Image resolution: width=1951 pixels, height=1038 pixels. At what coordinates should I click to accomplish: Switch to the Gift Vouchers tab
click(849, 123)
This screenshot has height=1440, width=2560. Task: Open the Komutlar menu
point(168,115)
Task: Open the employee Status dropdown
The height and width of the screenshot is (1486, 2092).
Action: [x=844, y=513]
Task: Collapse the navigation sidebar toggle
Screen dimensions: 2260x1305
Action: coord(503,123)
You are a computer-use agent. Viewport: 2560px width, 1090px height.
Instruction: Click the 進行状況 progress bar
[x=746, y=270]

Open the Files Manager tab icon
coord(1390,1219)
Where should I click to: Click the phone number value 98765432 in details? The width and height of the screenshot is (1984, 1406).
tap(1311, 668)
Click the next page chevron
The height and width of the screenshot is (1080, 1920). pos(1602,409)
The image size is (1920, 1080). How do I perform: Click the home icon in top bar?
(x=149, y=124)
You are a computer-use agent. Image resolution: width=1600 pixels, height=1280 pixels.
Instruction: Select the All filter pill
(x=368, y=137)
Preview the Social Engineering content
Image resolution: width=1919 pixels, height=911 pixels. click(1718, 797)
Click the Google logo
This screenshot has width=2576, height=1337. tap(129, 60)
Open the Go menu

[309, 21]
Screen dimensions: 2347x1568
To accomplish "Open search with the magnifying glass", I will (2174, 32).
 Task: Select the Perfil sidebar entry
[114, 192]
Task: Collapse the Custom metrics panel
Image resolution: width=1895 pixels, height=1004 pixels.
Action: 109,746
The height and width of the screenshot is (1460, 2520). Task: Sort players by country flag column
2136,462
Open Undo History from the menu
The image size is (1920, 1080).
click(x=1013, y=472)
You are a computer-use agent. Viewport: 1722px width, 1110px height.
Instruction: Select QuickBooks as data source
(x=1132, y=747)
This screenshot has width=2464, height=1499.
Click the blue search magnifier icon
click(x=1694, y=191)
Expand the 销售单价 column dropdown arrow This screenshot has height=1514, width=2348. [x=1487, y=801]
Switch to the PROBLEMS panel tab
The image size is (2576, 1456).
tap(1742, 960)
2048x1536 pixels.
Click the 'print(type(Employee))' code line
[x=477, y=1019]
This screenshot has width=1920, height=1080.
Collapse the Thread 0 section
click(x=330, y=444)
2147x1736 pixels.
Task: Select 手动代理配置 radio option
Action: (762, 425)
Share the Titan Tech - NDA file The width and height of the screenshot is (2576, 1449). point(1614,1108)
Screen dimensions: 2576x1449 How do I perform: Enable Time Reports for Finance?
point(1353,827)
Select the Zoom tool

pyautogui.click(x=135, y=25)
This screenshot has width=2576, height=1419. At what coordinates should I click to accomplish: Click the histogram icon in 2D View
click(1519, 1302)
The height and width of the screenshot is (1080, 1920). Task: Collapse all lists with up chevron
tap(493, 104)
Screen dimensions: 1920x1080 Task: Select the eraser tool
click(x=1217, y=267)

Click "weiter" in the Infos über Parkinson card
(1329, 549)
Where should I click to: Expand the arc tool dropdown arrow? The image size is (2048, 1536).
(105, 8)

★ ★ ★

**WHAT YOU ARE ASKED TO DO:**
Which lines in the records above contain the string "panel"? Copy them.

**OUTPUT OF THE TASK:**
Task: Collapse the Custom metrics panel
Switch to the PROBLEMS panel tab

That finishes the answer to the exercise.